SeptemBEAR lived up to its reputation

Wow! Sometimes I am amazed how well seasonality plays out. I wish trading was this easy! All you would do is go bearish in Feb, Aug, September and bullish for the rest of the months and you would be all set 🙂


Fear and Green Index (Nice to see some fear in this market)

In the investing world, there is a saying “Don’t fight the Fed”. However, markets have been completely disconnected from reality and have been ripping, defying all fundamentals. I am sorry to say this, but I am kinda pleased that markets finally sold off in September. We are still in “fear zone” though. A real correction will happen once we slide into “extreme fear” and that hasn’t happened yet. 

The yield curve inverted 15 months ago. 

Since 1978, the yield curve has inverted 6 times and every single time it was followed by a recession. On an average recession starts around that 15 month mark after the yield curve inverts. Of course, just like with that seasonality chart up there, there is never a guarantee that things will always play out exactly as expected. But there is a lot of historical evidence supporting this. Treat a yield curve as a really good proxy of investor sentiment into the future. 

Spread Tracker (Beautiful)

A picture is worth a thousand words. So look at the picture below and move on.

SPY 6m daily (blew past 430 support already)

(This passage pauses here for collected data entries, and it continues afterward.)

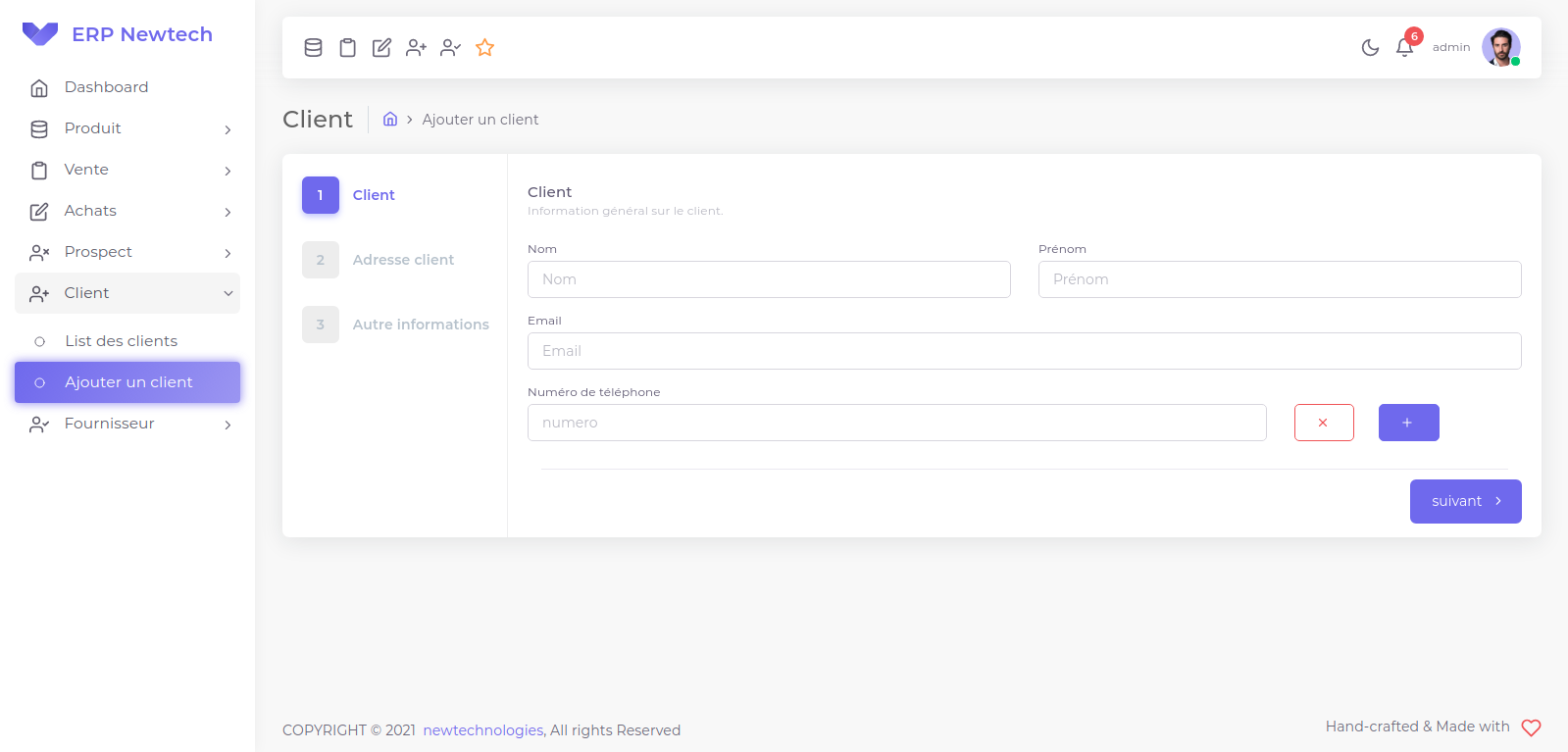This screenshot has height=752, width=1568.
Task: Go to Dashboard in sidebar
Action: pos(106,87)
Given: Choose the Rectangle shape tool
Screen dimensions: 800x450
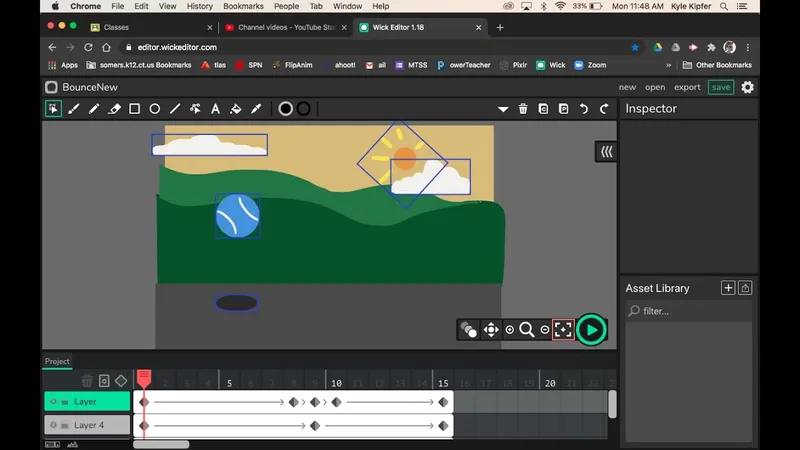Looking at the screenshot, I should point(134,109).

Last week I had pointed out a Head and Shoulder pattern forming on SPY. The pattern depended on SPY breaching 430 support. The pattern is now in play and that 430 is resistance now. If we continue this sell off, as traders we need to start making projections as to when the reward for taking bear put spreads is not worth it. Based on the H&S pattern, that area will start showing up as we touch $415 on SPY. I will most likely reduce my trading volume or start balancing between bear put and bull call spreads in preparation for an eventual bounce in the markets. 

Oil still holding strong

I had made an educated guess three weeks ago by looking at rising oil and energy prices in the last few months. My projection was that that headline CPI will be higher and it did turn out that way. You must be wondering (hopefully not fearful or nervous) about a possible bounce in these markets. Well, nobody can tell you that but if you keep a close eye on OIL, $DXY (US Dollar Index) and TNX (10 year treasure yields), you can get a pretty good clue. So, keep these in your radar. 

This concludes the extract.